**PROBLEM DETAILS**
Here the whole listing must be retyped exactly, with no line omitted.

**LISTED ENTRIES**
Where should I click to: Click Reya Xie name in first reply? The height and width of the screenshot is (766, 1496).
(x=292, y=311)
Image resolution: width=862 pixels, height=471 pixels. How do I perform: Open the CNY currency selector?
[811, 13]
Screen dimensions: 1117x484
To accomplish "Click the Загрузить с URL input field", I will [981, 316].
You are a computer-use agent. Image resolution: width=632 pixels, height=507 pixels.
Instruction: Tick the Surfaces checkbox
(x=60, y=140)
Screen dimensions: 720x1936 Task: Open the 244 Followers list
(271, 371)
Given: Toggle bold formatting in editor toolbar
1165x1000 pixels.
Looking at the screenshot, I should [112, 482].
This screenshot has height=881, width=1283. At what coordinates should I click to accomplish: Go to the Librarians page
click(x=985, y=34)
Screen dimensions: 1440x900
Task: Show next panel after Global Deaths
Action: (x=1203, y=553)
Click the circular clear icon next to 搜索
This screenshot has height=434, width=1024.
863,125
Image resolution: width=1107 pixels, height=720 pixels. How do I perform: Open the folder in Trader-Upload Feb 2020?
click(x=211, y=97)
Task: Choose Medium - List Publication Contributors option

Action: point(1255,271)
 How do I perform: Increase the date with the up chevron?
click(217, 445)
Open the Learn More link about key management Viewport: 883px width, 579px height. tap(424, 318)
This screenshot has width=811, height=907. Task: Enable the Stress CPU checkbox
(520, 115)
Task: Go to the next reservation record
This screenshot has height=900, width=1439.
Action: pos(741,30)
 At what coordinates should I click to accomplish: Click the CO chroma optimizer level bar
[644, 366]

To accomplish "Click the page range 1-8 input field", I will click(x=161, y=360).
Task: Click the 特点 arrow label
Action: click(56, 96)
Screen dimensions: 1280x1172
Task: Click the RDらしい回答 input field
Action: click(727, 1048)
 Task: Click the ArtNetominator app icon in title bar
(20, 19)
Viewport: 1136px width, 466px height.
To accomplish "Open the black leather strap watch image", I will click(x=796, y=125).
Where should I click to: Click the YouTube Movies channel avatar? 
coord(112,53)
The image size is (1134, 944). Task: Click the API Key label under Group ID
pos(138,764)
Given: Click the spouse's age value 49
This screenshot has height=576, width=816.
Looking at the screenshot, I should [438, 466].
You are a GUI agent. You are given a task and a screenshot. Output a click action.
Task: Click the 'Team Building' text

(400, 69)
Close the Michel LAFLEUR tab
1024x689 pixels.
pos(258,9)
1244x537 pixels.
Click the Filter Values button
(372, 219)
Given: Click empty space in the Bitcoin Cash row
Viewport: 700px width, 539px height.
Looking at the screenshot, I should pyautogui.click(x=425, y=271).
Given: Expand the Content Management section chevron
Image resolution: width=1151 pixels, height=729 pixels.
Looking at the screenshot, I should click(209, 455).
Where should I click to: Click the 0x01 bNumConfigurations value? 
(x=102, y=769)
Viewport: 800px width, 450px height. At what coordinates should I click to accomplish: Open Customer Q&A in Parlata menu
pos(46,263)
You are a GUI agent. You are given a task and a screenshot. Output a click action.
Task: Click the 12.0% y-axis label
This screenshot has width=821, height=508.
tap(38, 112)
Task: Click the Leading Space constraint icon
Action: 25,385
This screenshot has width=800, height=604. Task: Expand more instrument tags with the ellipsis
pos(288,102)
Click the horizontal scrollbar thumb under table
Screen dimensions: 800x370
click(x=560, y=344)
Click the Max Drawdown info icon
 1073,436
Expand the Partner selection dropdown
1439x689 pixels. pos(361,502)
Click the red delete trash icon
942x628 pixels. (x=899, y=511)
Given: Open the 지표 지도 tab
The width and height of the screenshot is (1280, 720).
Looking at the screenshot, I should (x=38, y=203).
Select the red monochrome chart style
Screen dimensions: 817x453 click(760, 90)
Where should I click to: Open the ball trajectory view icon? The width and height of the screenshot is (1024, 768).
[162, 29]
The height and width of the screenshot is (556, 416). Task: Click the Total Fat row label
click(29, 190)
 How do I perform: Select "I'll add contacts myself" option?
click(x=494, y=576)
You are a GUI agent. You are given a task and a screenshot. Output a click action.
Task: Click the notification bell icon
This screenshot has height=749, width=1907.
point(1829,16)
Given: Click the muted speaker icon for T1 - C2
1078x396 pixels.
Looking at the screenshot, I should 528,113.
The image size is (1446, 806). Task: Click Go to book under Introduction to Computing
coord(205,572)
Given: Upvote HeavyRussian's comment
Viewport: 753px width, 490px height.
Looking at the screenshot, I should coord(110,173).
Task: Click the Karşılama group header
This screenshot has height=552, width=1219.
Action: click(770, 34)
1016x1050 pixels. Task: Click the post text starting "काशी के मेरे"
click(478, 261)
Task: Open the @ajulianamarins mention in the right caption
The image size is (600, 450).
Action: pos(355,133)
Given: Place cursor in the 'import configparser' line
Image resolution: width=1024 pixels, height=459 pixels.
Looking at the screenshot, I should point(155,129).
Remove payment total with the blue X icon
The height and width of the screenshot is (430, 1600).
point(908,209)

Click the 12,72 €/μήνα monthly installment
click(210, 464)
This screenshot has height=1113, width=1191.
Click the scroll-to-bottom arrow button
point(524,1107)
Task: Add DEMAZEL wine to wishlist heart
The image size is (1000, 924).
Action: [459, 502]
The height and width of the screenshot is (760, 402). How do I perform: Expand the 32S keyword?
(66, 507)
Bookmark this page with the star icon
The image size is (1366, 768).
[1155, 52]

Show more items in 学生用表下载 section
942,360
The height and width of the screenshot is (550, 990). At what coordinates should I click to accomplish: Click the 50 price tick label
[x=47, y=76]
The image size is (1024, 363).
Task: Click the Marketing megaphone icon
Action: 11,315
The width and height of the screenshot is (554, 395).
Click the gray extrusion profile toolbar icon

**YOUR RESPONSE**
Where should I click to: Click Reya Xie name in first reply? The height and width of the screenshot is (766, 1496).
(x=292, y=311)
Image resolution: width=862 pixels, height=471 pixels. How do I perform: Open the CNY currency selector?
[811, 13]
Screen dimensions: 1117x484
To accomplish "Click the Загрузить с URL input field", I will [981, 316].
You are a computer-use agent. Image resolution: width=632 pixels, height=507 pixels.
Instruction: Tick the Surfaces checkbox
(x=60, y=140)
Screen dimensions: 720x1936 Task: Open the 244 Followers list
(271, 371)
Given: Toggle bold formatting in editor toolbar
1165x1000 pixels.
Looking at the screenshot, I should [112, 482].
This screenshot has height=881, width=1283. At what coordinates should I click to accomplish: Go to the Librarians page
click(x=985, y=34)
Screen dimensions: 1440x900
Task: Show next panel after Global Deaths
Action: (x=1203, y=553)
Click the circular clear icon next to 搜索
This screenshot has height=434, width=1024.
863,125
Image resolution: width=1107 pixels, height=720 pixels. How do I perform: Open the folder in Trader-Upload Feb 2020?
click(x=211, y=97)
Task: Choose Medium - List Publication Contributors option

Action: point(1255,271)
 How do I perform: Increase the date with the up chevron?
click(217, 445)
Open the Learn More link about key management Viewport: 883px width, 579px height. tap(424, 318)
This screenshot has width=811, height=907. Task: Enable the Stress CPU checkbox
(520, 115)
Task: Go to the next reservation record
This screenshot has height=900, width=1439.
Action: pos(741,30)
 At what coordinates should I click to accomplish: Click the CO chroma optimizer level bar
[644, 366]

To accomplish "Click the page range 1-8 input field", I will click(x=161, y=360).
Task: Click the 特点 arrow label
Action: click(56, 96)
Screen dimensions: 1280x1172
Task: Click the RDらしい回答 input field
Action: click(727, 1048)
 Task: Click the ArtNetominator app icon in title bar
(20, 19)
Viewport: 1136px width, 466px height.
To accomplish "Open the black leather strap watch image", I will click(x=796, y=125).
Where should I click to: Click the YouTube Movies channel avatar? 
coord(112,53)
The image size is (1134, 944). Task: Click the API Key label under Group ID
pos(138,764)
Given: Click the spouse's age value 49
This screenshot has height=576, width=816.
Looking at the screenshot, I should [438, 466].
You are a GUI agent. You are given a task and a screenshot. Output a click action.
Task: Click the 'Team Building' text

(400, 69)
Close the Michel LAFLEUR tab
1024x689 pixels.
pos(258,9)
1244x537 pixels.
Click the Filter Values button
(372, 219)
Given: Click empty space in the Bitcoin Cash row
Viewport: 700px width, 539px height.
Looking at the screenshot, I should pyautogui.click(x=425, y=271).
Given: Expand the Content Management section chevron
Image resolution: width=1151 pixels, height=729 pixels.
Looking at the screenshot, I should click(209, 455).
Where should I click to: Click the 0x01 bNumConfigurations value? 
(x=102, y=769)
Viewport: 800px width, 450px height. At what coordinates should I click to accomplish: Open Customer Q&A in Parlata menu
pos(46,263)
You are a GUI agent. You are given a task and a screenshot. Output a click action.
Task: Click the 12.0% y-axis label
This screenshot has width=821, height=508.
tap(38, 112)
Task: Click the Leading Space constraint icon
Action: 25,385
This screenshot has width=800, height=604. Task: Expand more instrument tags with the ellipsis
pos(288,102)
Click the horizontal scrollbar thumb under table
Screen dimensions: 800x370
click(x=560, y=344)
Click the Max Drawdown info icon
 1073,436
Expand the Partner selection dropdown
1439x689 pixels. pos(361,502)
Click the red delete trash icon
942x628 pixels. (x=899, y=511)
Given: Open the 지표 지도 tab
The width and height of the screenshot is (1280, 720).
Looking at the screenshot, I should (x=38, y=203).
Select the red monochrome chart style
Screen dimensions: 817x453 click(760, 90)
Where should I click to: Open the ball trajectory view icon? The width and height of the screenshot is (1024, 768).
[162, 29]
The height and width of the screenshot is (556, 416). Task: Click the Total Fat row label
click(29, 190)
 How do I perform: Select "I'll add contacts myself" option?
click(x=494, y=576)
You are a GUI agent. You are given a task and a screenshot. Output a click action.
Task: Click the notification bell icon
This screenshot has height=749, width=1907.
point(1829,16)
Given: Click the muted speaker icon for T1 - C2
1078x396 pixels.
Looking at the screenshot, I should 528,113.
The image size is (1446, 806). Task: Click Go to book under Introduction to Computing
coord(205,572)
Given: Upvote HeavyRussian's comment
Viewport: 753px width, 490px height.
Looking at the screenshot, I should coord(110,173).
Task: Click the Karşılama group header
This screenshot has height=552, width=1219.
Action: click(770, 34)
1016x1050 pixels. Task: Click the post text starting "काशी के मेरे"
click(478, 261)
Task: Open the @ajulianamarins mention in the right caption
The image size is (600, 450).
Action: pos(355,133)
Given: Place cursor in the 'import configparser' line
Image resolution: width=1024 pixels, height=459 pixels.
Looking at the screenshot, I should point(155,129).
Remove payment total with the blue X icon
The height and width of the screenshot is (430, 1600).
point(908,209)

Click the 12,72 €/μήνα monthly installment
click(210, 464)
This screenshot has height=1113, width=1191.
Click the scroll-to-bottom arrow button
point(524,1107)
Task: Add DEMAZEL wine to wishlist heart
The image size is (1000, 924).
Action: [459, 502]
The height and width of the screenshot is (760, 402). How do I perform: Expand the 32S keyword?
(66, 507)
Bookmark this page with the star icon
The image size is (1366, 768).
[1155, 52]

Show more items in 学生用表下载 section
942,360
The height and width of the screenshot is (550, 990). At what coordinates should I click to accomplish: Click the 50 price tick label
[x=47, y=76]
The image size is (1024, 363).
Task: Click the Marketing megaphone icon
Action: 11,315
The width and height of the screenshot is (554, 395).
Click the gray extrusion profile toolbar icon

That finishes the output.